■ How to complete this task: Each entry below should be written out exactly as it is, with no pictures.
----- Data provided
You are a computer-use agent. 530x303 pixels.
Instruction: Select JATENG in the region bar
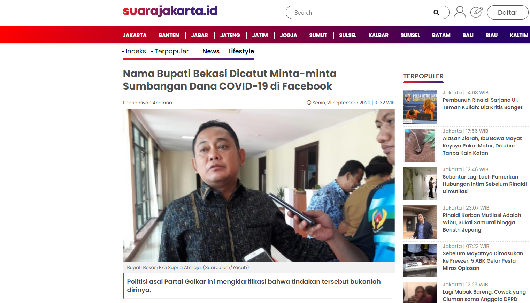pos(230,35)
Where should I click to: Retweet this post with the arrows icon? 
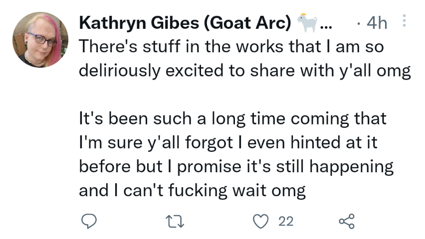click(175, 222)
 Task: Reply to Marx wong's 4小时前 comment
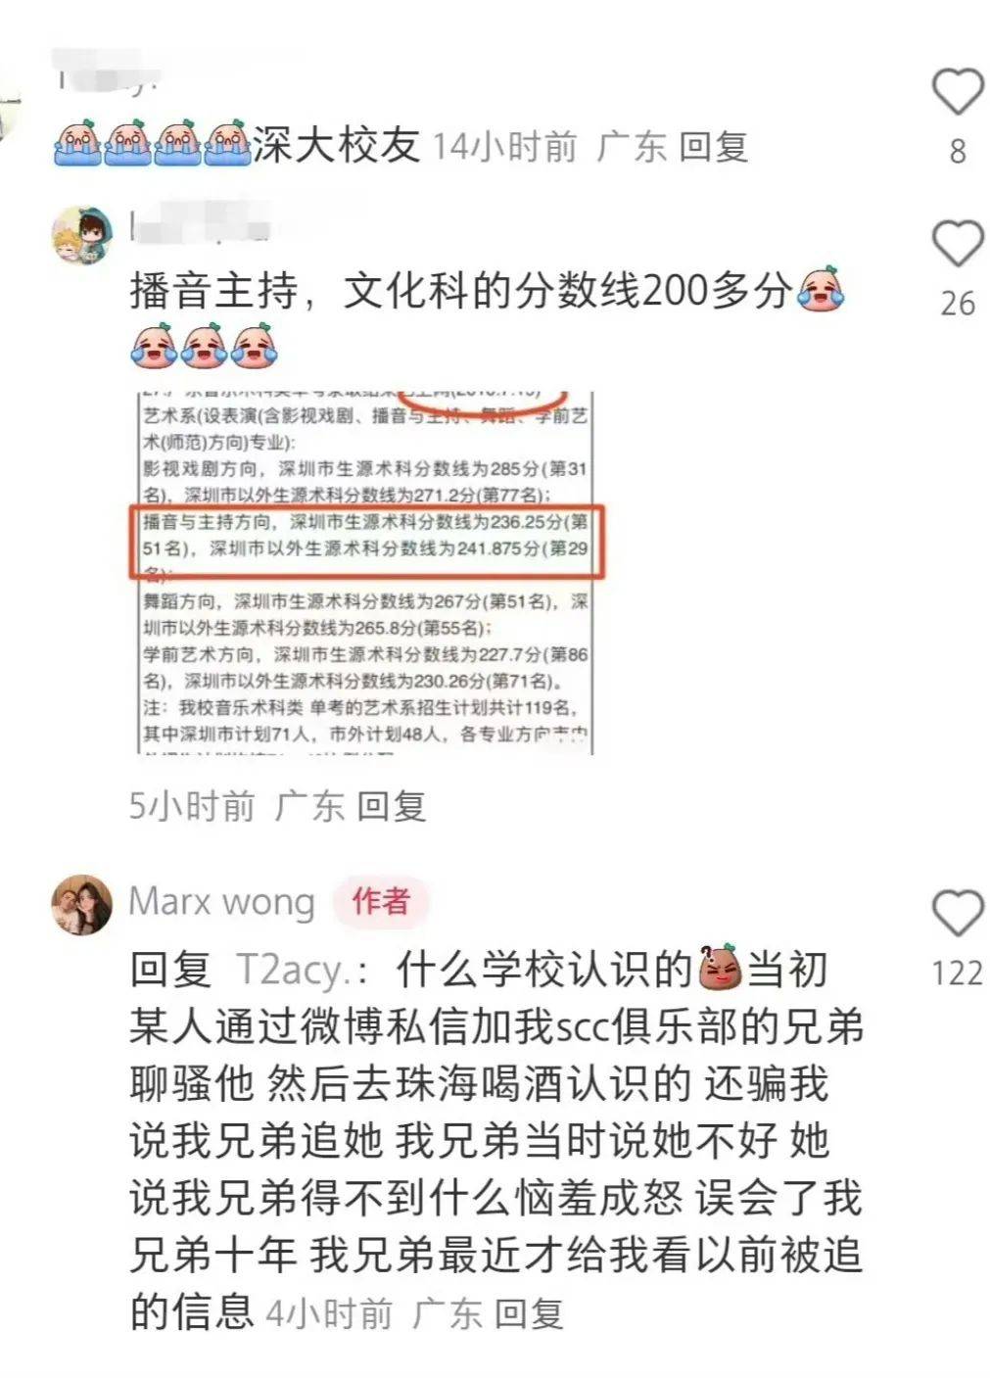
----------
■ Exercise response:
You are a computer-use agent. 530x303 pixels.
Instruction: Select JATENG in the region bar
pos(230,35)
Where should I click to: Retweet this post with the arrows icon? 
click(175, 222)
 Task: Reply to Marx wong's 4小时前 comment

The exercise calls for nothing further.